### WRITTEN PROBLEM
Can you retype all of the data below character for character, leaving the pictures out?

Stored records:
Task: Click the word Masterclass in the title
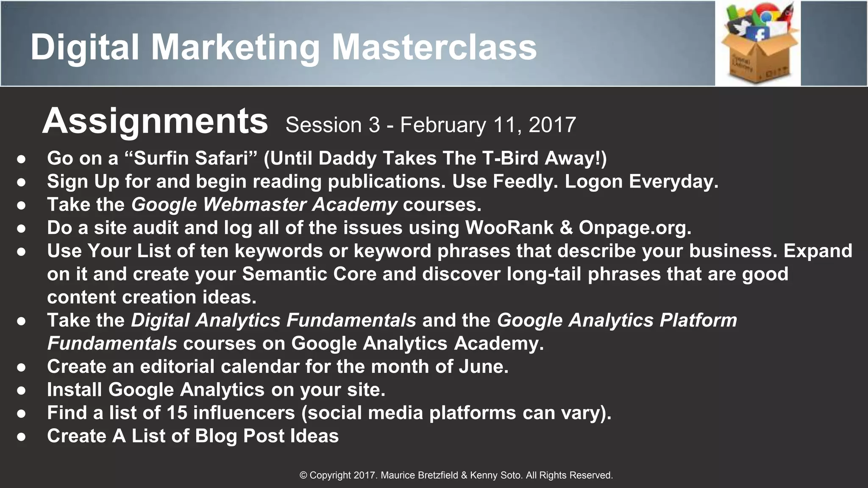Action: click(434, 47)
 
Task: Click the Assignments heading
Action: click(155, 122)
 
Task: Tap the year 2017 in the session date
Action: click(552, 125)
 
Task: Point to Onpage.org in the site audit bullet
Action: click(634, 228)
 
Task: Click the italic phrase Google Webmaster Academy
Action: click(264, 205)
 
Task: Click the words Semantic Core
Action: click(309, 274)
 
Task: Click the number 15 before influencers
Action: click(177, 413)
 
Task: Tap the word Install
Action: click(75, 390)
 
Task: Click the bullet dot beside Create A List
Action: click(22, 437)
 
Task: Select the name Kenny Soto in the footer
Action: click(496, 475)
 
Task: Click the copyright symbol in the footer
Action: click(303, 475)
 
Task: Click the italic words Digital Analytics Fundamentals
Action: click(273, 320)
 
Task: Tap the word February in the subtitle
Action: click(443, 125)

### WRITTEN SOLUTION
Task: Click the word Masterclass in the title
Action: click(434, 47)
 
Task: Click the Assignments heading
Action: click(155, 122)
 
Task: Tap the year 2017 in the session date
Action: click(552, 125)
 
Task: Point to Onpage.org in the site audit bullet
Action: click(634, 228)
 
Task: Click the italic phrase Google Webmaster Academy
Action: click(264, 205)
 
Task: Click the words Semantic Core
Action: click(309, 274)
 
Task: Click the number 15 before influencers
Action: click(177, 413)
 
Task: Tap the word Install
Action: click(75, 390)
 
Task: Click the bullet dot beside Create A List
Action: click(22, 437)
 
Task: Select the name Kenny Soto in the footer
Action: click(496, 475)
 
Task: Click the copyright symbol in the footer
Action: click(303, 475)
 
Task: Click the italic words Digital Analytics Fundamentals
Action: click(273, 320)
 
Task: Tap the word February in the subtitle
Action: click(443, 125)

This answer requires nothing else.